Although the records contain pictures, only their text should be repeated, exactly as it stands.

[Screenshot grounding data]
*** Begin section ***
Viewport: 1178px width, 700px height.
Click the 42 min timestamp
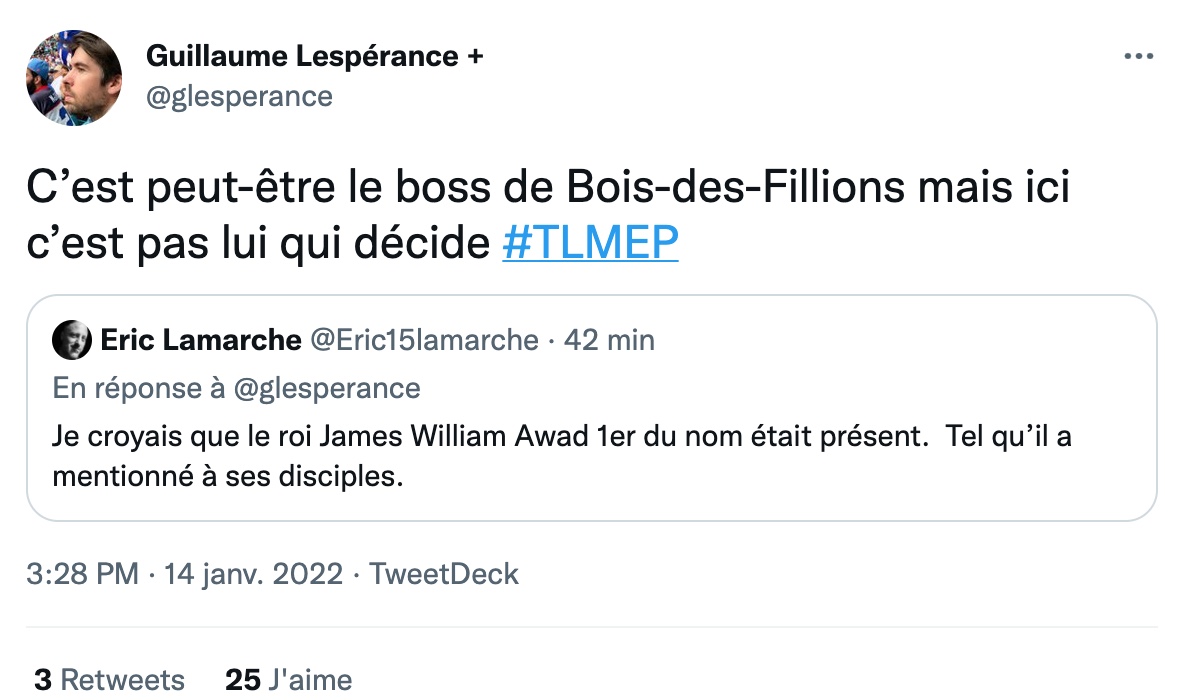pos(609,340)
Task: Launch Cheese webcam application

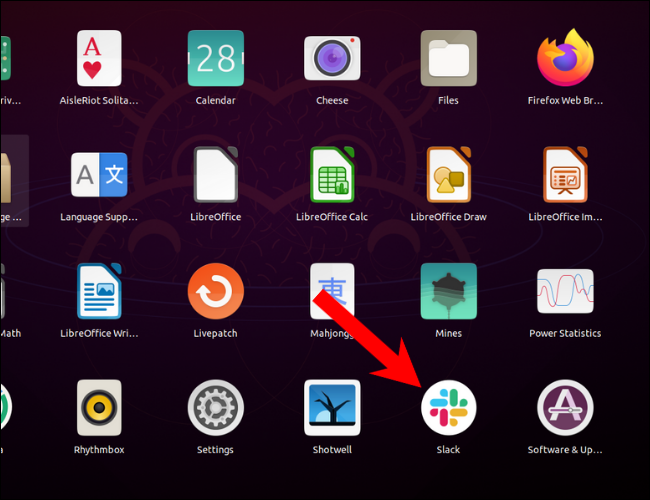Action: (x=332, y=58)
*** End section ***
WRITTEN RESPONSE
Viewport: 1178px width, 700px height.
Click the 42 min timestamp
pos(609,340)
Task: Launch Cheese webcam application

Action: (x=332, y=58)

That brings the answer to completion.